Here we are gathering code and documentation to build a microbial foods MAG dataset and a microbial foods gene catalog
We are uptdating documentation about all the datasets and samples considered.
There will be code:
- to study the diversity coverage of the different microbial foods MAG databases,
- to join and repreplicate MAG collections
- to build step by step the MAG datasets from internal samples
- to build a MAG-derived gene catalog
- to run some diversity and taxonomic analysis on internal samples using the resource created
Data included:
- cFMD
- MiFoDB
- Internal samples from Microbial Foods dept at DTU-Biosustain
input files: .tsv files generated by CoverM
coverm_stats.R: R script from calculating and plotting relative abudance, alpha and beta diversity
diversity results : plots and tables created by the R script
gene_clustering_stats.py: python script for calculating gene redusancy statistics after clustering
gene_catalog.html: step-by-step guide for reating gene catalog from pubicly avaible MAGs and internally constructed MAGs
find_files.sh: Shell script for recursively locating files within complex directory structures produced by large workflows.
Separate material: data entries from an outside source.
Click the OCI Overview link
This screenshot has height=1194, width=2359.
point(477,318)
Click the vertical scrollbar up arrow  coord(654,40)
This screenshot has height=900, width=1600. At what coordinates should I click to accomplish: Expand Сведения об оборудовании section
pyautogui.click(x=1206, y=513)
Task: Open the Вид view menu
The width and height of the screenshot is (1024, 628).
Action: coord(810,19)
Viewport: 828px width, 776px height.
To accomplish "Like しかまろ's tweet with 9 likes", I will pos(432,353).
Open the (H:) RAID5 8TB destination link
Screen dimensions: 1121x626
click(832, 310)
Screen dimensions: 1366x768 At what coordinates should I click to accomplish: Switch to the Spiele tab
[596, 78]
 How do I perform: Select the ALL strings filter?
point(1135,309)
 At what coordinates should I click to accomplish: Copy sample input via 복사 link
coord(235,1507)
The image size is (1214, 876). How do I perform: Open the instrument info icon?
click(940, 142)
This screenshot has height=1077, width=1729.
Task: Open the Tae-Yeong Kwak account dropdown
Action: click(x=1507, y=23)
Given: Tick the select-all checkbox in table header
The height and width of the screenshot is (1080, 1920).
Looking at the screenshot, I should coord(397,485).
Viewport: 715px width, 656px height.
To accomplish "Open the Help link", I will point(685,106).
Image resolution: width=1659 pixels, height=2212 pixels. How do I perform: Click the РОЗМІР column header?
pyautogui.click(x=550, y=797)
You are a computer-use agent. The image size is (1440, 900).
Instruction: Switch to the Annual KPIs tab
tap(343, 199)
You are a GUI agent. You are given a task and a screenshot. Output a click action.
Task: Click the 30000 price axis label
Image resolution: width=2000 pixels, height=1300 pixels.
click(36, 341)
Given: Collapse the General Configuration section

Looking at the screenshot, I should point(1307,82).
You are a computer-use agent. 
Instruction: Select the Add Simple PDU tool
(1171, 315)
Useful for managing outputs from multi-step pipelines.
tag_mags.sh: Shell script used to add standardized identifiers (e.g. sample or batch tags) to MAG filenames. This ensures consistent naming across downstream analyses and plots.
rename_headers.sh Shell script used to standardize FASTA headers for MAGs or gene sequences. This step is critical for: • Avoiding header-related issues in downstream tools • Ensuring compatibility across mapping, annotation, and visualization steps
plots generated by drep for the final dereplecation
NOTE : due to file size limitations,some files are available upon request.